Honte à la France qui a rejeté la demande d’asile politique de Snowden!

Edward Snowden

La France vient de rejeter aujourd’hui la demande d’asile politique déposée par le lanceur d’alerte de la NSA, Edward Snowden. Malgré le soutien de la population française, le Ministère de l’Intérieur a pris une décision qui est à l’encontre des principes et des valeurs que devrait représenter un pays comme le nôtre. Une fois de plus, l’Etat français décide à la place des citoyens et contre l’avis des citoyens qui l’ont massivement soutenu.

La population française est prise dans le filet des 1% de responsables politiques qui ne défendent pas, en France, les droits fondamentaux qui sont la base de toute démocratie.

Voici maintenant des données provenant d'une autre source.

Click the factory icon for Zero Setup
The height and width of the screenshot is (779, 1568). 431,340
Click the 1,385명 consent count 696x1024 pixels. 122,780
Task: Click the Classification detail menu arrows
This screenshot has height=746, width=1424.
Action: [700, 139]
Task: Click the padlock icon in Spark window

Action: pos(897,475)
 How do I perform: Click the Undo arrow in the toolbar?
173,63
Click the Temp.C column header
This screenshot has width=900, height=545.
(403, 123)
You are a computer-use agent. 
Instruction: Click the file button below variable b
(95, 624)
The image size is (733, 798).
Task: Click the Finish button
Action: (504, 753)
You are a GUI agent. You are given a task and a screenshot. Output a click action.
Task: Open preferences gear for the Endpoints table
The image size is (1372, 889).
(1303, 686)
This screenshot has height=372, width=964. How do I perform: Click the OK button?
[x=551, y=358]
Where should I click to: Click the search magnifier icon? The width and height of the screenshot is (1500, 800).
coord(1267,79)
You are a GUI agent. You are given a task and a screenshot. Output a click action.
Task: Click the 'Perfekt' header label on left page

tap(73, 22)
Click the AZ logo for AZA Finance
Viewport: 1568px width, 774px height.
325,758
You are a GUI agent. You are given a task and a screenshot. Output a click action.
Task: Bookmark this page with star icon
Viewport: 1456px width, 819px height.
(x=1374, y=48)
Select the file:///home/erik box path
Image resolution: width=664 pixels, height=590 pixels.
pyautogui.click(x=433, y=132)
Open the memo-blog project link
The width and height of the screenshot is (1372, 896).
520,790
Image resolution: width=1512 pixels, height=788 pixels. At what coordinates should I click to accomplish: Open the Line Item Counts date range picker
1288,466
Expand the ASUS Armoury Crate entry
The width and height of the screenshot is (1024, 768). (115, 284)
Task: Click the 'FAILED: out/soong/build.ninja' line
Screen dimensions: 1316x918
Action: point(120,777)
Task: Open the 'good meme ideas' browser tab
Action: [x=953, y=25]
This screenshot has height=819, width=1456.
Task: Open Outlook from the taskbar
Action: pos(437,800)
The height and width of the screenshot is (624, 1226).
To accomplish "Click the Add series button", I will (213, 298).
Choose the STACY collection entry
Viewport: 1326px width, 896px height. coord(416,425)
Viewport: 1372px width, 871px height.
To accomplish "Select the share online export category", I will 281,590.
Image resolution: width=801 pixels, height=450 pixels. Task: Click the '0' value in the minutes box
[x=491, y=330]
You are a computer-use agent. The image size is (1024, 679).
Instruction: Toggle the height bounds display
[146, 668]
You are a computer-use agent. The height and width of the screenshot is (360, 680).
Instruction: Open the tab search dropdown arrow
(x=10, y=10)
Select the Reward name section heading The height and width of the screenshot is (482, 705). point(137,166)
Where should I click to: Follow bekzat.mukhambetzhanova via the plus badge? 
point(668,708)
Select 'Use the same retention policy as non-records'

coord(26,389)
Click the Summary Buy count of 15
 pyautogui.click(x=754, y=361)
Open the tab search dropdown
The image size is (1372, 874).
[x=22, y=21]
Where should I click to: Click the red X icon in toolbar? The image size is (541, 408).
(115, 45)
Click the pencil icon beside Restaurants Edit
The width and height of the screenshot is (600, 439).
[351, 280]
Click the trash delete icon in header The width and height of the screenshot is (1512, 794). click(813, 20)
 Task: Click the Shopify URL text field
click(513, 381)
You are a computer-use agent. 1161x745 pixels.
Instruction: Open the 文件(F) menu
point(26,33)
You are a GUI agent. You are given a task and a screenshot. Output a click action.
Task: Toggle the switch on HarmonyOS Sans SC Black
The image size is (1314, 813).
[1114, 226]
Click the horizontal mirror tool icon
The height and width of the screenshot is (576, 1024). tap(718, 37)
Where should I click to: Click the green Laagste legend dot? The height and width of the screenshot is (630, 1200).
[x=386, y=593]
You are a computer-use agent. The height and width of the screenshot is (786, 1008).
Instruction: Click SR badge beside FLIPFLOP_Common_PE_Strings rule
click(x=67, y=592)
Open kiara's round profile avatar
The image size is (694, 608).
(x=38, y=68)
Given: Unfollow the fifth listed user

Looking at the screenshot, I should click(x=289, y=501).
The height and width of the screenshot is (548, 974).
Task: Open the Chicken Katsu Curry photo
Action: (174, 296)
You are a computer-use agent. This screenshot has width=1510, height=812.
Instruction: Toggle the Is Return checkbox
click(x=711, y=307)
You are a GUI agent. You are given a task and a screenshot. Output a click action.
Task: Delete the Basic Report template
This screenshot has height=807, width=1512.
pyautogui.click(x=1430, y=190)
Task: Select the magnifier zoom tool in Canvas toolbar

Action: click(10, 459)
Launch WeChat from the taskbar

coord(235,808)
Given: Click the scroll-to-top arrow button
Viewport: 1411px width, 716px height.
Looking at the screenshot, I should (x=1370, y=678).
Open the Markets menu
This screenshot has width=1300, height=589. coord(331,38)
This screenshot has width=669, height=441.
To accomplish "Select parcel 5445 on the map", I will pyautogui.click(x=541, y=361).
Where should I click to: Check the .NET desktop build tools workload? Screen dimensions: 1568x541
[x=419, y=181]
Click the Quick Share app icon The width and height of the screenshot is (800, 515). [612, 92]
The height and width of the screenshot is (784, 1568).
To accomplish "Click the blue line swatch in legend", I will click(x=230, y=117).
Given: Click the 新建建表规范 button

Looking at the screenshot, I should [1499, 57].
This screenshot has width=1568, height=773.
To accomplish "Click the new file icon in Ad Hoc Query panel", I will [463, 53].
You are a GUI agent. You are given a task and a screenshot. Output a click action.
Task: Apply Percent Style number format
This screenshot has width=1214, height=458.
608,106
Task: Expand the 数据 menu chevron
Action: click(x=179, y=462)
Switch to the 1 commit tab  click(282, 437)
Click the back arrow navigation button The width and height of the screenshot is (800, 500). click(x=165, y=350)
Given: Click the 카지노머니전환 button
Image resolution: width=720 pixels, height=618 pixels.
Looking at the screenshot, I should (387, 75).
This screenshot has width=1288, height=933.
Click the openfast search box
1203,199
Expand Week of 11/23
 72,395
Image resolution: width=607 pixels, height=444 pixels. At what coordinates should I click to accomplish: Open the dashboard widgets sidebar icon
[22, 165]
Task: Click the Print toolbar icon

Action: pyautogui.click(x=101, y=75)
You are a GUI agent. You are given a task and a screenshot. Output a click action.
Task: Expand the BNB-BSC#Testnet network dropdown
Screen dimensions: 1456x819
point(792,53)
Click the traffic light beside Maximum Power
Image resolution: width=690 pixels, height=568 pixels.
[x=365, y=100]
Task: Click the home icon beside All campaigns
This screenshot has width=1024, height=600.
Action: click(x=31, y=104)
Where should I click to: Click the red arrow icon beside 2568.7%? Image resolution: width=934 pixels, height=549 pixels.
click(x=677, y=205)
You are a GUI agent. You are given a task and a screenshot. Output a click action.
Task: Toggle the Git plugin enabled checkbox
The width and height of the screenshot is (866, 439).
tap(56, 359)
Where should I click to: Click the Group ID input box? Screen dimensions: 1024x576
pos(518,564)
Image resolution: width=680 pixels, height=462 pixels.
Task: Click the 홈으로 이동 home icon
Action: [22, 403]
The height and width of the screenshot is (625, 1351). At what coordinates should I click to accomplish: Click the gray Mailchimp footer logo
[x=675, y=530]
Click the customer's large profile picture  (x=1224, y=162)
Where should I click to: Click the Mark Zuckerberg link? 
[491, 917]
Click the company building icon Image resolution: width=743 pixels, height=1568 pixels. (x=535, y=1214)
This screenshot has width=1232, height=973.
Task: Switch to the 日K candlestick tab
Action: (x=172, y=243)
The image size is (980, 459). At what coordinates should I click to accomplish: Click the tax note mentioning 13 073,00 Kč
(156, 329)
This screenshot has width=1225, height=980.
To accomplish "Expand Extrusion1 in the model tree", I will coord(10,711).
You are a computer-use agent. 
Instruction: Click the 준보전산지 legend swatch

Edward Snowden est devenu un réfugié apatride, privé de ses droits fondamentaux, privé de son droit de voyager et privé de sa liberté, dans un monde où pourtant le continent européen clame la libre circulation des êtres humains. Pour avoir dit la vérité et pour avoir défendu l’intérêt du public, les droits de l’homme d’Edward Snowden ne sont pas respectés.

Manuel Valls a invoqué l’entente et la confiance entre les Etats-Unis et la France, « un pays ami avec lequel nous avons des relations », alors même que François Hollande nous faisait croire il y a quelques jours qu’il dénonçait la surveillance de la NSA. Visiblement, le discours de notre président n’avait rien d’authentique, puisque la France refuse d’accorder un droit fondamental à une personne dont la vie est menacée et qui a besoin de protection.

Soutenons Snowden, quelles que soient les pressions politiques exercées par nos gouvernements!